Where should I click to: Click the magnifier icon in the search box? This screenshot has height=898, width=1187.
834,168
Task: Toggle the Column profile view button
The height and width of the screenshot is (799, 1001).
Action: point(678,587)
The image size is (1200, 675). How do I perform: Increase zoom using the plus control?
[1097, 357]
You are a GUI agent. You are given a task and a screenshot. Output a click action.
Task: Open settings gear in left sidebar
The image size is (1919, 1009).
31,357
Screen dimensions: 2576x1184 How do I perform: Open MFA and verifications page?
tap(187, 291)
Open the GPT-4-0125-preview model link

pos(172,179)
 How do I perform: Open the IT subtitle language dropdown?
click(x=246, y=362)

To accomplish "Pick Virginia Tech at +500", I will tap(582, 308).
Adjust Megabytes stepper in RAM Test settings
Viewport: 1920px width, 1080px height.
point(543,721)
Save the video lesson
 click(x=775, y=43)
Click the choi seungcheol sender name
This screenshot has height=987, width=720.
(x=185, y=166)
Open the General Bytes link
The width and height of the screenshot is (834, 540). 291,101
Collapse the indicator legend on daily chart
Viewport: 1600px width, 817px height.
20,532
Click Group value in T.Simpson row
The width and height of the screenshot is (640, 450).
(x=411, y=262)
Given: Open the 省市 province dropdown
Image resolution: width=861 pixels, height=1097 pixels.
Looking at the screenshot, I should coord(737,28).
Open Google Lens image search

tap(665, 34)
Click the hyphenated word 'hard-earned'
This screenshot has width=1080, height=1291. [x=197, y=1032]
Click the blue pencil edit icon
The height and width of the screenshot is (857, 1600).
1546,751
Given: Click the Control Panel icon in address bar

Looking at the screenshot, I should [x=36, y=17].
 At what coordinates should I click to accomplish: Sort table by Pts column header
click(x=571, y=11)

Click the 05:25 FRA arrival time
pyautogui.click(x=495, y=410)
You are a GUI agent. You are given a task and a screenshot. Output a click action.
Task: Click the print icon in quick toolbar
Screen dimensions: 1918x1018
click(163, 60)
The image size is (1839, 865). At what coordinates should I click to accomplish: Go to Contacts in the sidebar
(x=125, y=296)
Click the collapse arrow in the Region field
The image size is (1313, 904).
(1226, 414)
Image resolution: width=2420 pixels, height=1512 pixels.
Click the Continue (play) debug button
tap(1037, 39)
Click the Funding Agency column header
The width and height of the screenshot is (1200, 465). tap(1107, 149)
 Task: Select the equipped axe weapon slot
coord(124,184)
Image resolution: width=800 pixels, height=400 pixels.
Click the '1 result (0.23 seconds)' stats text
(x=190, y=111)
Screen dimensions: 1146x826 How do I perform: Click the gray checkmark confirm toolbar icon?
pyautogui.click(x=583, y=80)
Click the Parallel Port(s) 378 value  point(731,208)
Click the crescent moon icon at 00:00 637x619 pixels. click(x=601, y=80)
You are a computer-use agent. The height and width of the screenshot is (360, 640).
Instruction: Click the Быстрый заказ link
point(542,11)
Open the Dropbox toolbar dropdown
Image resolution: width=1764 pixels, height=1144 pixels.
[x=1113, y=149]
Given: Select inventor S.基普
------
▶ Exercise goal
Every word of the data above should be given again, exactly as it stands.

▶ Exercise output
Where should I click to: Click the magnifier icon in the search box? This screenshot has height=898, width=1187.
834,168
Task: Toggle the Column profile view button
The height and width of the screenshot is (799, 1001).
Action: point(678,587)
The image size is (1200, 675). How do I perform: Increase zoom using the plus control?
[1097, 357]
You are a GUI agent. You are given a task and a screenshot. Output a click action.
Task: Open settings gear in left sidebar
The image size is (1919, 1009).
31,357
Screen dimensions: 2576x1184 How do I perform: Open MFA and verifications page?
tap(187, 291)
Open the GPT-4-0125-preview model link

pos(172,179)
 How do I perform: Open the IT subtitle language dropdown?
click(x=246, y=362)

To accomplish "Pick Virginia Tech at +500", I will tap(582, 308).
Adjust Megabytes stepper in RAM Test settings
Viewport: 1920px width, 1080px height.
point(543,721)
Save the video lesson
 click(x=775, y=43)
Click the choi seungcheol sender name
This screenshot has height=987, width=720.
(x=185, y=166)
Open the General Bytes link
The width and height of the screenshot is (834, 540). 291,101
Collapse the indicator legend on daily chart
Viewport: 1600px width, 817px height.
20,532
Click Group value in T.Simpson row
The width and height of the screenshot is (640, 450).
(x=411, y=262)
Given: Open the 省市 province dropdown
Image resolution: width=861 pixels, height=1097 pixels.
Looking at the screenshot, I should coord(737,28).
Open Google Lens image search

tap(665, 34)
Click the hyphenated word 'hard-earned'
This screenshot has width=1080, height=1291. [x=197, y=1032]
Click the blue pencil edit icon
The height and width of the screenshot is (857, 1600).
1546,751
Given: Click the Control Panel icon in address bar

Looking at the screenshot, I should [x=36, y=17].
 At what coordinates should I click to accomplish: Sort table by Pts column header
click(x=571, y=11)

Click the 05:25 FRA arrival time
pyautogui.click(x=495, y=410)
You are a GUI agent. You are given a task and a screenshot. Output a click action.
Task: Click the print icon in quick toolbar
Screen dimensions: 1918x1018
click(163, 60)
The image size is (1839, 865). At what coordinates should I click to accomplish: Go to Contacts in the sidebar
(x=125, y=296)
Click the collapse arrow in the Region field
The image size is (1313, 904).
(1226, 414)
Image resolution: width=2420 pixels, height=1512 pixels.
Click the Continue (play) debug button
tap(1037, 39)
Click the Funding Agency column header
The width and height of the screenshot is (1200, 465). tap(1107, 149)
 Task: Select the equipped axe weapon slot
coord(124,184)
Image resolution: width=800 pixels, height=400 pixels.
Click the '1 result (0.23 seconds)' stats text
(x=190, y=111)
Screen dimensions: 1146x826 How do I perform: Click the gray checkmark confirm toolbar icon?
pyautogui.click(x=583, y=80)
Click the Parallel Port(s) 378 value  point(731,208)
Click the crescent moon icon at 00:00 637x619 pixels. click(x=601, y=80)
You are a computer-use agent. The height and width of the screenshot is (360, 640).
Instruction: Click the Быстрый заказ link
point(542,11)
Open the Dropbox toolbar dropdown
Image resolution: width=1764 pixels, height=1144 pixels.
[x=1113, y=149]
Given: Select inventor S.基普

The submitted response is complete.